— BEGIN Excerpted text —

Database Design Guide

Introduction

A well-designed database is the foundation of reliable applications. Poor design leads to data inconsistencies, slow queries, and costly migrations. This guide covers the essential principles for designing relational databases that scale.

Entity-Relationship Modeling

Start every database design by identifying entities and their relationships.

Steps

Identify entities: Users, Orders, Products, Categories
Define attributes: What data does each entity hold?
Map relationships: One-to-one, one-to-many, many-to-many
Assign keys: Primary keys, candidate keys, composite keys

Relationship Types

Type	Example	Implementation
One-to-One	User → Profile	Foreign key with unique constraint
One-to-Many	Category → Products	Foreign key on the “many” side
Many-to-Many	Students ↔ Courses	Junction table with two foreign keys

Normalization

Normalization reduces redundancy and prevents anomalies. Follow these forms progressively.

— END Excerpted text —
— BEGIN Excerpted data —

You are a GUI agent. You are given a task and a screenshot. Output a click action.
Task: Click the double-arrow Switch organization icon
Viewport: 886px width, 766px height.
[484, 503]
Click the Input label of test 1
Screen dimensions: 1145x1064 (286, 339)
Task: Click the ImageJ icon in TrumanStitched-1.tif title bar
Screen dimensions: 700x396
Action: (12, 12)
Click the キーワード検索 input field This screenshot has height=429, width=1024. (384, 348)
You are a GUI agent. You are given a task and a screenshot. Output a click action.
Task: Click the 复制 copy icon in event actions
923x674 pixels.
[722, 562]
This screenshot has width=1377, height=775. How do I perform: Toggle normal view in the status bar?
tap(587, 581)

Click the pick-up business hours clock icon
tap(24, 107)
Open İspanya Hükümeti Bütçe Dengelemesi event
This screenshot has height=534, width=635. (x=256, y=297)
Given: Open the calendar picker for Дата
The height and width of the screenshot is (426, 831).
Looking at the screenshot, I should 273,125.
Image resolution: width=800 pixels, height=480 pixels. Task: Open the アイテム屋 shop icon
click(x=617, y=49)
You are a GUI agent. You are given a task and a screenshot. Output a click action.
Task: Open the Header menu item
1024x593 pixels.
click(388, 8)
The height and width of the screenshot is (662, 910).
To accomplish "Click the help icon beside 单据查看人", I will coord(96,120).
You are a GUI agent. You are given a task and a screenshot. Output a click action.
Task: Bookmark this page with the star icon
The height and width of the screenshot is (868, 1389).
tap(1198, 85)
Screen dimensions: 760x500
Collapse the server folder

— END Excerpted data —

§ **What to produce**: Reproduce the passage of the database design guide starting with "Introduction" and going on through "databases that scale.".

§ **Exercise solution**:
Introduction

A well-designed database is the foundation of reliable applications. Poor design leads to data inconsistencies, slow queries, and costly migrations. This guide covers the essential principles for designing relational databases that scale.